Hôtel du Marc, Veuve Clicquot’s private mansion in Reims, France, about 90 miles northeast of Paris, looks much as it has since it was built in 1840. So painstaking was its recent renovation, even shrapnel divots from World War I were preserved in its Roman stone facade. Step through the new translucent black-glass awning, however, and you’ll find the estate is full of subtle updates and striking designs.
This past fall, the 19th century mansion of the House of Veuve Clicquot Ponsardin, known as the Hotel du Marc, reopened after four years of renovations. The neoclassic structure, which serves as private guest quarters for those lucky enough to be invited by the Champagne house, has been entirely restored. Architect Bruno Moinard and a team of historical experts reworked the façade, which was severely damaged during WWI, down to the interiors.

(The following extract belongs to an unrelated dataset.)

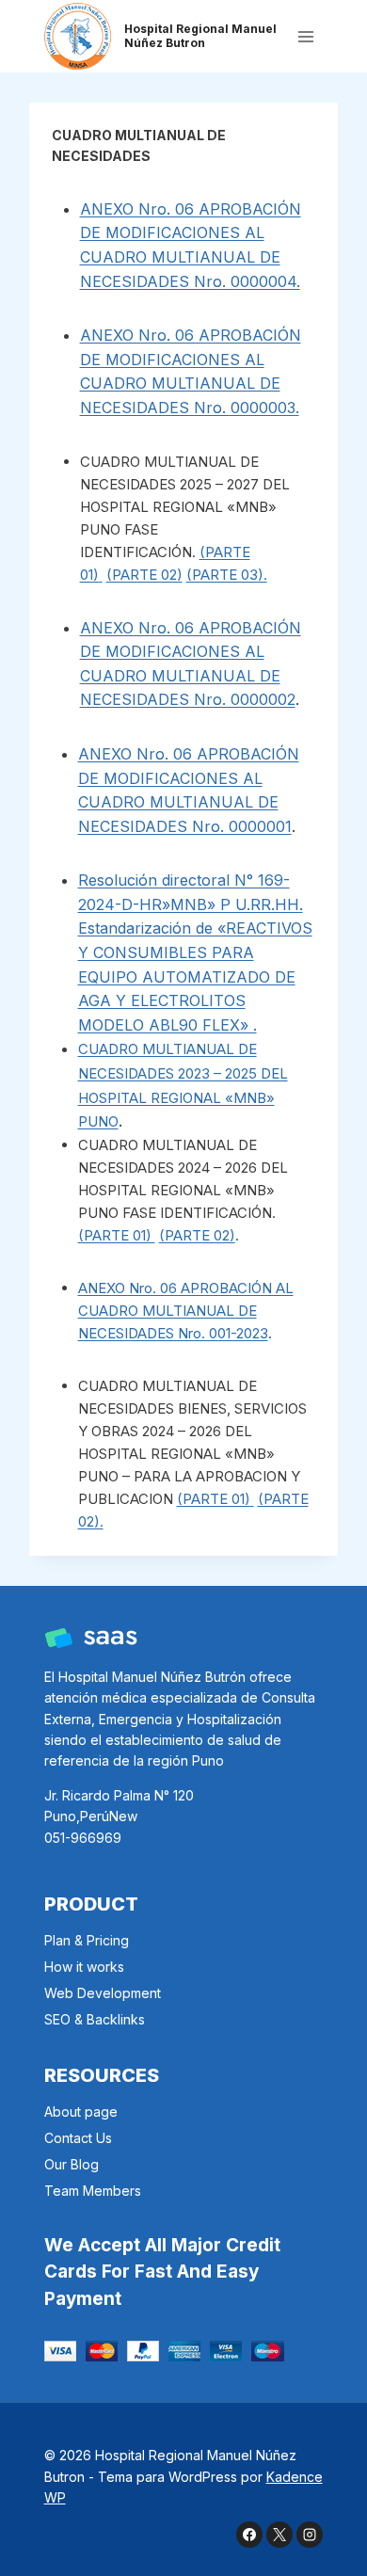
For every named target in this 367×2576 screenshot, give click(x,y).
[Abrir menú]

Bruno Moinard is today one of the most elegant, sophisticated and yet contemporary architects and designers. His work for Cartier, Hermès and several hotels and private houses around the world are great achievements. “At the entrance, the magic commences,” says project designer Bruno Moinard. Along one wall, a pleated accordion of age-worn mirrors reflects the light of a crystal chandelier, creating what Moinard calls “twinkling origami.” Beyond the entranceway is the mansion’s most traditional room: a wood-paneled dining area redone in matte black and gold filigree, with ash parquet floors and a smoked-glass crystal chandelier.
As befits the times, the restoration of the Hôtel du Marc has fully integrated an environmental approach. The building can achieve 85% autonomy in energy and reduce its carbon footprint by 90%. Heating and air conditioning are provided from geothermal sources thanks to an underground water table.
The hotel was once the private residence of Madame Clicquot herself, on the land she acquired in 1822. Later offered to Edouard Werlé (1801-1884), her successor and the mayor of Reims, The Werlé family were known for organizing much of the town’s social life: hosting numerous dinners, receiving leading members of French society, and hosting visiting clients from around the world. After reacquiring the building in 1907, the house of Veuve Clicquot continued this tradition of genteel hospitality by offering a stay at Hôtel du Marc to its prestigious guests, many of whom travel their to taste its renowned wines, explore the iconic Champagne region, and discover the “French art of living”.
Veuve Clicquot’s Hotel du Marc, which is barely a hotel at all ~ more of a magical guest mansion of sorts in Reims that Veuve Cliquot uses for special occasions ~ includes some lovely themed guest rooms filled with modern art as well as hints of its past!
From the beautiful staircase and the Chanel like faceted mirrors, to the Veuve-yellow Smeg and wall of champagne… the ornate chandeliered dining rooms to the modern portraits lining the hallway to the guest rooms… there is so much to take in.
The cellar stores wine used in the house, as well as rare bottles, still wines and (eventually) Andree Putman’s 2005 writing table for the brand. The feature also allows the building to have a Canadian well, which keeps the building 13 degrees cooler in the summer as well as providing heat in the winter, part of the winemaker’s ongoing efforts to be environmentally conscious.
The property is like a magical fairyland; part history, part fantasy, the embodiment of the brand’s legendary past and enduring future as a global standard-setter.